Przesyłki Johnsona stanowiły całkowite przeciwieństwo uduchowionej, spirytualnej poetyki abstrakcyjnego ekspresjonizmu, wprowadzały element zwykłości, powszedniości. Najczęściej były to collages z fragmentów prasy, wzbogacone o karykaturalne rysunki, opowiadające codzienne historie z życia autora.
Druga połowa lat 60. przyniosła znaczne przybranie ruchu mail art na sile. Do najbardziej znanych artystów tych lat wykorzystujących pocztę należą On Kawara i Mieko Shiomi. Pojawiają się wystawy złożone wyłącznie z prac nadesłanych pocztą, lub wykonanych wedle listownych instrukcji (Art Concept from Europe, 1970)
Twórcy
Jednym z przedstawicieli tego ruchu był, japoński konceptualista On Kawara, w jednym ze swoich działań rozsyłał telegramy do instytucji sztuki z przekazem: "I am still alive" („Jeszcze żyję.”), co jest reprezentatywne dla jego wykorzystującej minimalne środki twórczości.

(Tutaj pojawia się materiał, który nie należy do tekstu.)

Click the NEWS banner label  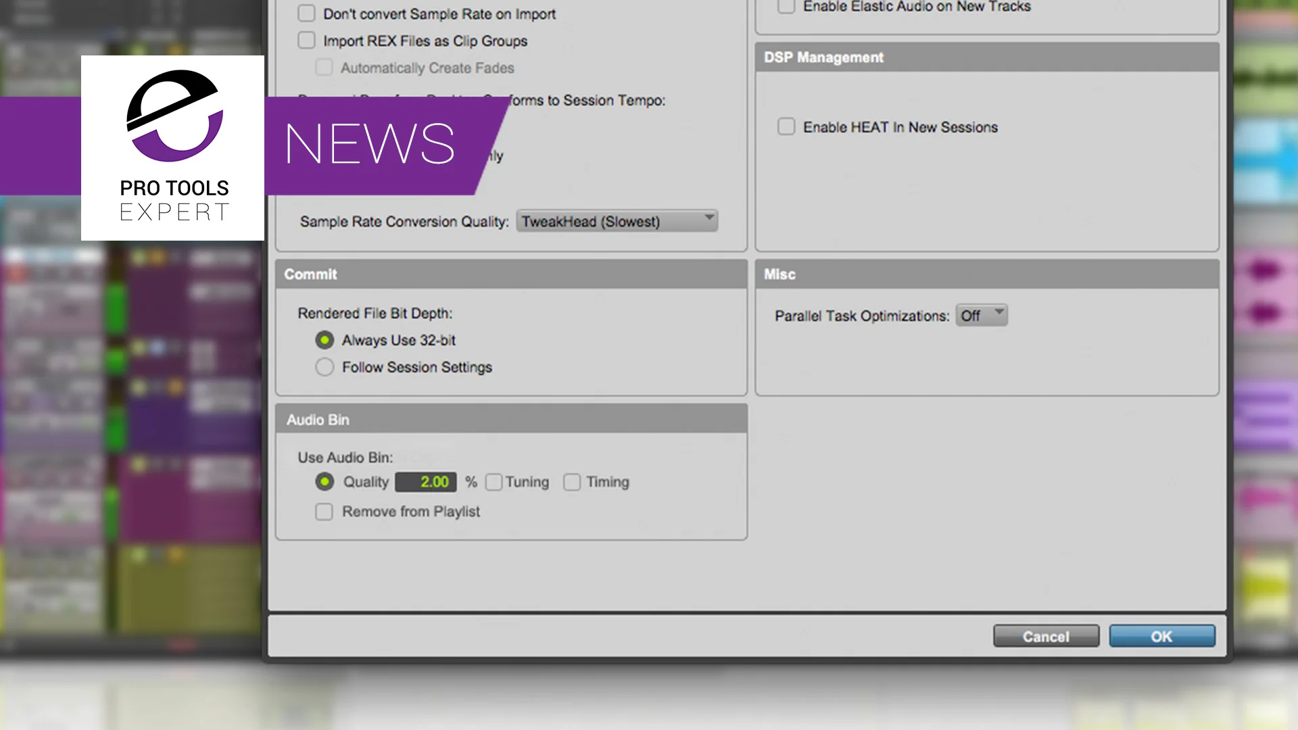[x=370, y=145]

W 1968 roku na kartkach pocztowych i w telegramach przez pewien czas informował on zaprzyjaźnionych artystów i krytyków, o której godzinie się obudził. Komunikaty egocentryczne, zapoczątkowane przez On Kawarę, szybko się rozpowszechniły. Mieko Shiomi wysyłała do swoich korespondentów rozsianych po całym globie proste instrukcje, np. żeby napisać na kartce słowo, zostawić tę kartkę w jakimś miejscu, a potem odesłać jej opis, co to było za słowo i w jakim miejscu zostało położone. Inna prośba to opisać w którą stronę dana osoba była zwrócona określonego dnia o określonej porze, lub aby danego dnia o określonej godzinie (podane godziny uwzględniały różnice czasu- wszystkie zdarzenia odbyły się równocześnie) wydać jakiś dźwięk, po czym opisać jaki to był dźwięk, i gdzie był wydany. Odpowiedzi, które nadeszły zostały potem wydane w formie książki. Ben Vautier wysyłał listy o treści Ja, Ben oznajmiam, że następujący podpis odniesiony do czegokolwiek nadaje temu czemuś status dzieła sztuki totalnej. Inni artyści, mniej lub bardziej intensywnie wykorzystujący w swojej twórczości pocztę, czy był to główny nurt ich zainteresowań, czy też tylko poboczny, to: Daniel Buren, Alan Kirili, Joseph Beuys, Yves Klein, Christian Boltański, Douglas Huebler, Jan Dibbets, Eric Andreson, czy Robin Page. Polskim twórcą sięgającym po narzędzie poczty był Andrzej Partum, konceptualista teoretyk sztuki, kompozytor, twórca Biura Poezji, które funkcjonowało jako rodzaj centrum-skrzynka adresowa dla działań mail-artu. W 1971 Andrzej Kostołowski oraz Jarosław Kozłowski przygotowali projekt Sieć. Akcja której koordynatorem był: Budhuin Simon (Belgia), podany adres korespondencji: 71 rue d'Hoffschmidt, 6720 Habay, Belgium. Komunikat, informacja zachęcająca i wyjaśniająca brzmiała: stwórz dzieło ze świnią w roli głównej a na pewno otrzymasz odpowiedź.. Ray Johnson koordynował akcję w dniu 14 lutego1969, która polegała na nadsyłaniu przez różnych nadawców nietypowych przesyłek na adres nieuprzedzonej o akcji redakcji Time Magazin.